29 December 2019- 2 January 2020
On the way back up from the south towards Addis Ababa, we cross the Rift Valley again. This is an opportunity to pass by many large lakes and forests with a rich biodiversity. This part of the journey is quite tiring as there are hundreds of kilometres between each stop.
First stop, the town of Arba Minch, which is a starting point to explore Lake Chamo by boat.
Lake Chamo is separated from Lake Abaya by the Nech Sar National Park, which we were not able to visit as apparently some of the people inside are not very welcoming....
The attraction of Lake Chamo is its large population of Nile Crocodiles, some of which are huge. It is always a great moment to see these stoic but ever watchful reptiles.
On the way to the next lake, Lake Awassa, a stop at the Senkele sanctuary was a must.
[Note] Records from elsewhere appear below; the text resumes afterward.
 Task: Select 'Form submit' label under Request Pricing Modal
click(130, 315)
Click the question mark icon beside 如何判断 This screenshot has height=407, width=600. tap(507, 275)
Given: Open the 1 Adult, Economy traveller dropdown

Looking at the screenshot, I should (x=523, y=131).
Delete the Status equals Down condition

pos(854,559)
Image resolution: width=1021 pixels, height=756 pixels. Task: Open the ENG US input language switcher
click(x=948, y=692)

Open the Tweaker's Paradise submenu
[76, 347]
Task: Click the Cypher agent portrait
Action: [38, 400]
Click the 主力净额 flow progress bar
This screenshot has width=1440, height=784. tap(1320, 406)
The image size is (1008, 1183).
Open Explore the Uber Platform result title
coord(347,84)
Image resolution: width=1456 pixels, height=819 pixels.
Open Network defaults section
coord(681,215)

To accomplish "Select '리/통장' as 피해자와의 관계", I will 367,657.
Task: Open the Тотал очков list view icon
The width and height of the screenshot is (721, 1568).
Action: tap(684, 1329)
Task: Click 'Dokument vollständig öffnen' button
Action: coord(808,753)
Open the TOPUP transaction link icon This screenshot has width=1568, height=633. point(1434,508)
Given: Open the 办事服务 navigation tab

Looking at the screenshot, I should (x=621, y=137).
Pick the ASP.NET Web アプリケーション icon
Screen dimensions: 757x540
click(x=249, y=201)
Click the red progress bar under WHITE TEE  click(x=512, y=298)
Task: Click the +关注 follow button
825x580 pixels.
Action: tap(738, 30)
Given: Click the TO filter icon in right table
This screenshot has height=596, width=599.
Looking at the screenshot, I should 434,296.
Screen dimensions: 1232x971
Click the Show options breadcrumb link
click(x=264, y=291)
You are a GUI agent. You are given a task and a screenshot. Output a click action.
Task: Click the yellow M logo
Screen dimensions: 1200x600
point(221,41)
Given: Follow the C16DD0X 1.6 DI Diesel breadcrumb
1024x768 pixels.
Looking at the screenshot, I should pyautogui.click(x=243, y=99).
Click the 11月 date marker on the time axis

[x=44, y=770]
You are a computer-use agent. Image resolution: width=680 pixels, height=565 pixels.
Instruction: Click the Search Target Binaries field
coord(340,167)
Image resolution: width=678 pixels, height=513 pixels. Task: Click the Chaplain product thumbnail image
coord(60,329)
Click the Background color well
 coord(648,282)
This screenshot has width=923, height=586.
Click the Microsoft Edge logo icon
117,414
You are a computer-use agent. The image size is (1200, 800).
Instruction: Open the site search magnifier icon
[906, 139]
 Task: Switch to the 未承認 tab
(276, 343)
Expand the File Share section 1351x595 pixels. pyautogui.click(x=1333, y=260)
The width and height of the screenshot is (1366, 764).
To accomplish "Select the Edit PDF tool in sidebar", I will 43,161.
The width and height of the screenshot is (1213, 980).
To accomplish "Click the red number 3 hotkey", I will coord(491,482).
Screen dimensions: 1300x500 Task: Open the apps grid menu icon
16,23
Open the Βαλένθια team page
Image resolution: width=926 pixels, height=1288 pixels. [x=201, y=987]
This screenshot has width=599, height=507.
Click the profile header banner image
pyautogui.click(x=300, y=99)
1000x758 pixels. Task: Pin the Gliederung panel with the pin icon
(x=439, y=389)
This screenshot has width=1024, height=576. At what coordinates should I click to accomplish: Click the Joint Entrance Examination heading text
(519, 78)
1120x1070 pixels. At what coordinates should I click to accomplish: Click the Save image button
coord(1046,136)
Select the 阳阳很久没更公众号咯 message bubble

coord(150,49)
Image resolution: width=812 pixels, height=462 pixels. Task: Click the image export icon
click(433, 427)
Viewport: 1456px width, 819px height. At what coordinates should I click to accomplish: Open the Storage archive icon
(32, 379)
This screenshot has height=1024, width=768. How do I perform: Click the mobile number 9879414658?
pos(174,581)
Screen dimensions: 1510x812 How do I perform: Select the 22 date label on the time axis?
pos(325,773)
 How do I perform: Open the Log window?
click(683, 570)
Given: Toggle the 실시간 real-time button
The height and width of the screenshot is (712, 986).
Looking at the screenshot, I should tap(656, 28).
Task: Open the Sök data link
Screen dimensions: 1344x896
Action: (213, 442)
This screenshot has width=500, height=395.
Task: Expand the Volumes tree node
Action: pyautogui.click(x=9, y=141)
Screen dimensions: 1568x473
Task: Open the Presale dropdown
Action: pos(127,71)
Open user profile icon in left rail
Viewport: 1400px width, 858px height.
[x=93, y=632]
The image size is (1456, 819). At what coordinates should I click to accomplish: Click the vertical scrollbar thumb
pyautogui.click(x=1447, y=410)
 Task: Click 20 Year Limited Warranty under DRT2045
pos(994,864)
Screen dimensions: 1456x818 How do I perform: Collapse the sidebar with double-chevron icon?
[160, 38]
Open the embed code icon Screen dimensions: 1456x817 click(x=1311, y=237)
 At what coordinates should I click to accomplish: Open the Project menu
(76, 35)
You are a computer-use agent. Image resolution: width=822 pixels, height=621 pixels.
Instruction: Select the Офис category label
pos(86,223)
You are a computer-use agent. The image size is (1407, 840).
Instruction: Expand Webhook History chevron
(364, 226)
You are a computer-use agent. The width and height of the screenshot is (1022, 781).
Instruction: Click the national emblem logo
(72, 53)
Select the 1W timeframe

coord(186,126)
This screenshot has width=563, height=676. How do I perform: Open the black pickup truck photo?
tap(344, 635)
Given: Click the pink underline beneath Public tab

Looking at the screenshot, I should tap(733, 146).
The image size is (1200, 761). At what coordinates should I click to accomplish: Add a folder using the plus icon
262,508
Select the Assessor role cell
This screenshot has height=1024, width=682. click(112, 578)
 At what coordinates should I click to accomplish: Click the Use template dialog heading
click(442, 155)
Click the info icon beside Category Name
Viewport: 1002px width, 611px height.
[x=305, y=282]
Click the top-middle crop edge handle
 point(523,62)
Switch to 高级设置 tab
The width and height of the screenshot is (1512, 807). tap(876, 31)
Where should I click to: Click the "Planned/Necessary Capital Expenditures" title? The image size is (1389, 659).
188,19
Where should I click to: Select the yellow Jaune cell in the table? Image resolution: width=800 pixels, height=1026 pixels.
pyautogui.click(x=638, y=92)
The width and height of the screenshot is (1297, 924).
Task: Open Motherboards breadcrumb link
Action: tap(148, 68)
This sanctuary is dedicated to the protection of the Swayne's Hartebeest, an endemic mammal whose remaining population is estimated at only 600 individuals.
The hotel's lakeside garden at Awassa alone offers a festival of birds: Marabout Stork, African Sacred Ibis and Hadada Ibis, taking advantage of the well-preserved giant trees and the chance to spot the African Spotted creeper, which strongly resembles a creeper but is not one. These large trees are also home to Mantled Guereza and playful Grivet.
On the morning of the first day of the year 2020, we spent two hours along Lake Awassa, which is very popular with the locals to drink beers and eat fish in the evening. We found birds we saw before but it is possible to see them very closely from this ledge. Who can get tired of looking into the eyes of a Marabout?
About forty kilometers from Awassa is an unmissible ornithological hotspot: Wondo Genet. This city is known for its hot springs an das the former resort of Emperor Hailé Selassié 1st. His old residence has been transformed into a hotel, the same one where we stayed. Don’t worry, it is no longer a royal residence!
One of the target species was the very shy Half-collared Kingfisher which is mostly found around forested rivers. Its shyness gave us a hard time but finally, with the help of an excellent local guide, we found it. The other bird that kept us waiting for almost an hour was the Abyssinian Woodpecker, an endemic of Ethiopia and Eritrea.
Wondo Genet is also an "easy" place to observe the White-winged Cliff Chat, another endemic. Conclusion: the diversions is worthwhile for birdwatchers, a little less so for bath lovers looking for peace and quiet...
The last stop before Addis and the drive north was again the Lake Ziway described in the first chapter.